Dally predicts that the exascale system developed in the 2018-2020 time frame will be a heterogeneous computer system with a deep, exposed storage hierarchy. The bulk of the performance will be provided by highly efficient “throughput-optimized” cores — similar to today’s GPUs but more efficient and able to handle more general code. A few “latency-optimized” cores — like today’s CPUs — will be used to run small portions of the code that are critical-path limited. A deep, software-managed storage hierarchy will be used to supply the majority of data to the bandwidth-hungry execution units from local memories.
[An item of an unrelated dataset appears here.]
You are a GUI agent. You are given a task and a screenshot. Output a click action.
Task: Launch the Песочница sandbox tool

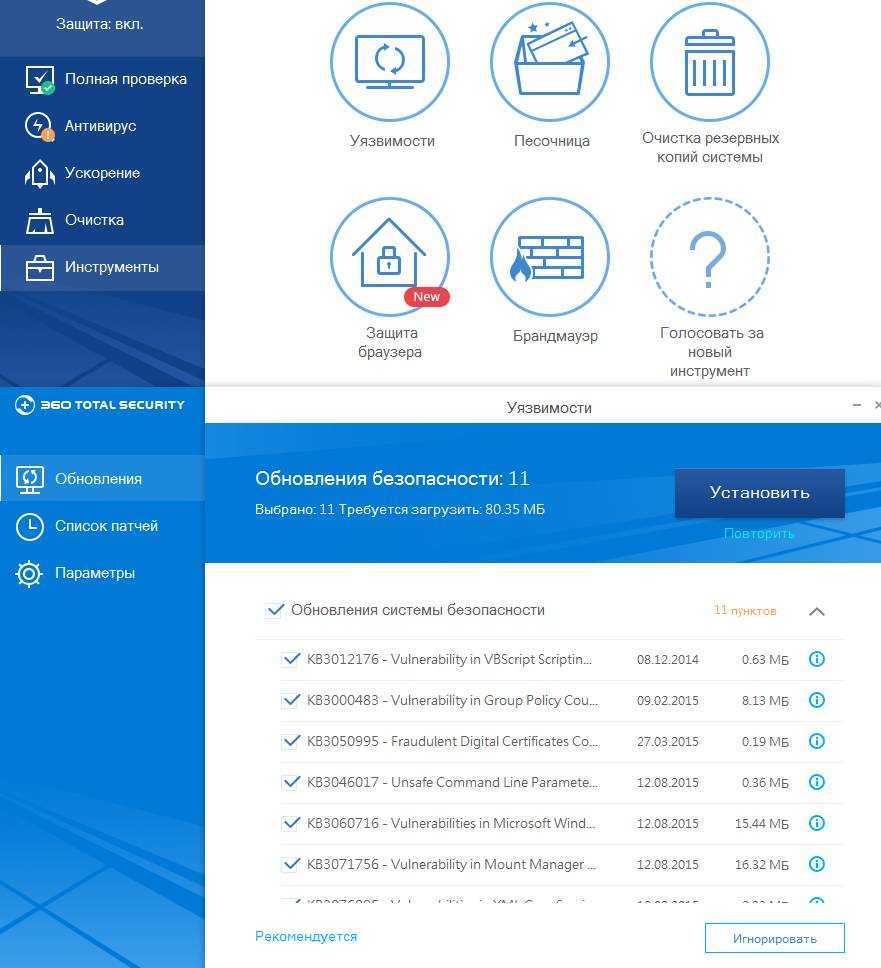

The NVIDIA UHPC team is exploring co-designing programming systems and supporting architectures that exploit all available locality in a program to minimize energy due to data movement. This involves a very deep and configurable storage hierarchy and an API that lets the compiler exploit it. They also are developing circuit technologies that minimize the energy needed to move data when it is unavoidable.

“It’s going to require a lot of hard work and a number of breakthroughs,” Dally concludes. “However, I believe the UHPC goals are achievable. A machine with this level of efficiency doesn’t violate any physical laws. We can actually perform the floating point operations with far less power than this. Getting to these power levels is largely a matter of minimizing data movement and eliminating overhead.”

View from LSU

Sandia National Labs, one of the UHPC prime contractors, has asked Louisiana State University’s (LSU) Center for Computation & Technology to investigate execution models, runtime system software, memory system architecture and symbolic applications. The LSU reasearch group is lead by Professor Thomas Sterling, an HPC industry leader known for his research on petaflops computing architecture.

Sterling has a somewhat different take on the major obstacles to achieving exascale. He comments, “Many people think power and energy is the number one problem — and it is an enormous problem. But, I consider parallelism to be the biggest hurdle. Even if you have an infinite amount of power, without the requisite parallelism, you will not achieve exascale.”

Architecturally, data movement is the primary contributor to power consumption. But by embedding a processor directly adjacent to the memory, Sterling says you can maximize bandwidth and minimize the latency between memory and execution logic. This embedded memory processor (EMP) approach is oriented toward multithreaded HPC.

“Sometimes it’s cheaper and more energy efficient to move work to the data, rather than doing a giant gather and moving the data to the work,” he adds. “The architecture and the runtime system use parcels or active messages to move an action requirement to another block of remote data and perform the action there. This greatly reduces data movement and saves time and energy as well.”

For Sterling, achieving exascale requires a radically new and different software paradigm. Major advances must be made in terms of programming models and tools as well as runtime software — changes that will be just as dramatic as those made by UHPC teams addressing exascale hardware technology.

Will we meet these goals?

Here’s what NVIDIA’s Bill Dally has to say: “It appears very likely that there will be exascale machines by 2020. The real question is whether they will be developed in the U.S. or whether other countries — those that are investing more heavily in economically critical technologies like computing — will get there first.”